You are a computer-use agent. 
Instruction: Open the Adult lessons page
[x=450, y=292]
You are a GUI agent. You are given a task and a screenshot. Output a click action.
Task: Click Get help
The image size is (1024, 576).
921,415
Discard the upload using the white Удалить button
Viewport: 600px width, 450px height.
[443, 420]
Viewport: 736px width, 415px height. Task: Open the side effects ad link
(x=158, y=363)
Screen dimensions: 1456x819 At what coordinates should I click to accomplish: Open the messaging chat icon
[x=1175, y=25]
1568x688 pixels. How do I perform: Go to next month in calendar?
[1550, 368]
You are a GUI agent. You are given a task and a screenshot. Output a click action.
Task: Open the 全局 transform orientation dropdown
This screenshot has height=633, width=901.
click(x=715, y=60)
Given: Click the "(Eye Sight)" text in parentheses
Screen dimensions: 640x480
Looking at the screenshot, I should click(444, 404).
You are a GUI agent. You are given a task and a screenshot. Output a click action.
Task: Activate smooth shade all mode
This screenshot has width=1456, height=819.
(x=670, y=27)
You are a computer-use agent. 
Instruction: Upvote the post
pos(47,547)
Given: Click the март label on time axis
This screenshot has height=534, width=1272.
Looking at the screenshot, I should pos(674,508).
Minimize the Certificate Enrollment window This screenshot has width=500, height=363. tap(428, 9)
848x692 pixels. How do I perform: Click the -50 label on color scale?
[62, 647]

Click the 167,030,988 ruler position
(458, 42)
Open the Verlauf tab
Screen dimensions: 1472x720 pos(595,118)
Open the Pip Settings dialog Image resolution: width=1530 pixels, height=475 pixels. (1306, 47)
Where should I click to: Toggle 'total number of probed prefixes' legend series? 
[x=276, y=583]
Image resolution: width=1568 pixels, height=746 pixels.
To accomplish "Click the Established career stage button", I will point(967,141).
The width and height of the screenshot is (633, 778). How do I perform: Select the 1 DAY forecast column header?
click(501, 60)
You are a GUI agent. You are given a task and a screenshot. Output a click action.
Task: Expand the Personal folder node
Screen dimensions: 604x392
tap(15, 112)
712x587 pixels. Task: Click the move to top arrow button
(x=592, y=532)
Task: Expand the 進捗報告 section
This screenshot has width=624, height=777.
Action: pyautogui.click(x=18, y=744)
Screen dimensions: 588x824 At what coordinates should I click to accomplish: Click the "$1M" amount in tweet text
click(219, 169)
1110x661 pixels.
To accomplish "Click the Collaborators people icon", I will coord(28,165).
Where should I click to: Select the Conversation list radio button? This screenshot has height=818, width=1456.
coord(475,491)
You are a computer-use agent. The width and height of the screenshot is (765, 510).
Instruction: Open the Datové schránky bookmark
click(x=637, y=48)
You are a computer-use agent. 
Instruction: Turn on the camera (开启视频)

──────────────────────────────

_WRITTEN INSTRUCTION_
Please reproduce the entries word for word, from their very first line through the line containing "(x=158, y=363)", including both of those lines.

_PROBLEM SOLUTION_
You are a computer-use agent. 
Instruction: Open the Adult lessons page
[x=450, y=292]
You are a GUI agent. You are given a task and a screenshot. Output a click action.
Task: Click Get help
The image size is (1024, 576).
921,415
Discard the upload using the white Удалить button
Viewport: 600px width, 450px height.
[443, 420]
Viewport: 736px width, 415px height. Task: Open the side effects ad link
(x=158, y=363)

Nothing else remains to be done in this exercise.